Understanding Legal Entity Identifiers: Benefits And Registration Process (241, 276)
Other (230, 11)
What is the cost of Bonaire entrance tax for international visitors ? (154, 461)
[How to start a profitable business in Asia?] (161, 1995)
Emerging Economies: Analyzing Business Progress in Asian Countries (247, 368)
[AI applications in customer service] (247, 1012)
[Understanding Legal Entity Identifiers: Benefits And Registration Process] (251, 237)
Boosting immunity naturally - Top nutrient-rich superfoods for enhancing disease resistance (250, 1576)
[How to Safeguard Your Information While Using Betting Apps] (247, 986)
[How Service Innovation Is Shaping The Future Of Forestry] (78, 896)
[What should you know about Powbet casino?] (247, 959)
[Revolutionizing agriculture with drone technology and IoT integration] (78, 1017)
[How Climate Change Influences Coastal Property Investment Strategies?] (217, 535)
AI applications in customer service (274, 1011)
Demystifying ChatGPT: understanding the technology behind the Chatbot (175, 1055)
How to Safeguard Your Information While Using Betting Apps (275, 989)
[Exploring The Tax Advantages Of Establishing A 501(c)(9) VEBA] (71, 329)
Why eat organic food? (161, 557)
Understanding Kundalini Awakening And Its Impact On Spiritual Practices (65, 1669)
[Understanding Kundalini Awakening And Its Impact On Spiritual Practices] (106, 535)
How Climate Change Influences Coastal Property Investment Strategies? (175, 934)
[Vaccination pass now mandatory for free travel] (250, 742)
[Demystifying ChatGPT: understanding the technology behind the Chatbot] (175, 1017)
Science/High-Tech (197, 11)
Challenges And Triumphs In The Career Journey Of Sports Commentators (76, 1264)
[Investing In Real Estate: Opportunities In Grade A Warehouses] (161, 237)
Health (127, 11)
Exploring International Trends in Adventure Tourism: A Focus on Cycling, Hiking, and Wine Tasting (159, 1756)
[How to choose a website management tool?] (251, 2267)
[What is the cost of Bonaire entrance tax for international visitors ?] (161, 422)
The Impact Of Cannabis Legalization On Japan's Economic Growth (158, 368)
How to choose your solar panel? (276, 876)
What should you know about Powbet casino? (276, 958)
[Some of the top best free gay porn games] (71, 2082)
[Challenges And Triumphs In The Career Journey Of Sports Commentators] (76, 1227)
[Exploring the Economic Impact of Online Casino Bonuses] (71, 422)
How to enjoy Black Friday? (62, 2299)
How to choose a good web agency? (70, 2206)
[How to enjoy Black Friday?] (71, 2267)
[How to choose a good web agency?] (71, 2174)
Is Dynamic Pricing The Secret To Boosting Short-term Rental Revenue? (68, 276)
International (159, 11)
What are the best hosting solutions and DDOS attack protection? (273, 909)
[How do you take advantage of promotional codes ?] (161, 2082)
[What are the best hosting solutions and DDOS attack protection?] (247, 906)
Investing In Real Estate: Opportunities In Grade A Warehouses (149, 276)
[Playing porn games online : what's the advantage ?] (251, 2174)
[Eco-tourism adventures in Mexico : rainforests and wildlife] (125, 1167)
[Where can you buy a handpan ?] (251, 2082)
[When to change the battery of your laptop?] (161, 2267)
========================================
> _TASK DESCRIPTION_:
In the entries above, find the line holding "[How Service Innovation" and the line holding "[Exploring the Economic", then retype exactly those two lines and every line between them, and nothing else.

> _EXPECTED OUTPUT_:
[How Service Innovation Is Shaping The Future Of Forestry] (78, 896)
[What should you know about Powbet casino?] (247, 959)
[Revolutionizing agriculture with drone technology and IoT integration] (78, 1017)
[How Climate Change Influences Coastal Property Investment Strategies?] (217, 535)
AI applications in customer service (274, 1011)
Demystifying ChatGPT: understanding the technology behind the Chatbot (175, 1055)
How to Safeguard Your Information While Using Betting Apps (275, 989)
[Exploring The Tax Advantages Of Establishing A 501(c)(9) VEBA] (71, 329)
Why eat organic food? (161, 557)
Understanding Kundalini Awakening And Its Impact On Spiritual Practices (65, 1669)
[Understanding Kundalini Awakening And Its Impact On Spiritual Practices] (106, 535)
How Climate Change Influences Coastal Property Investment Strategies? (175, 934)
[Vaccination pass now mandatory for free travel] (250, 742)
[Demystifying ChatGPT: understanding the technology behind the Chatbot] (175, 1017)
Science/High-Tech (197, 11)
Challenges And Triumphs In The Career Journey Of Sports Commentators (76, 1264)
[Investing In Real Estate: Opportunities In Grade A Warehouses] (161, 237)
Health (127, 11)
Exploring International Trends in Adventure Tourism: A Focus on Cycling, Hiking, and Wine Tasting (159, 1756)
[How to choose a website management tool?] (251, 2267)
[What is the cost of Bonaire entrance tax for international visitors ?] (161, 422)
The Impact Of Cannabis Legalization On Japan's Economic Growth (158, 368)
How to choose your solar panel? (276, 876)
What should you know about Powbet casino? (276, 958)
[Some of the top best free gay porn games] (71, 2082)
[Challenges And Triumphs In The Career Journey Of Sports Commentators] (76, 1227)
[Exploring the Economic Impact of Online Casino Bonuses] (71, 422)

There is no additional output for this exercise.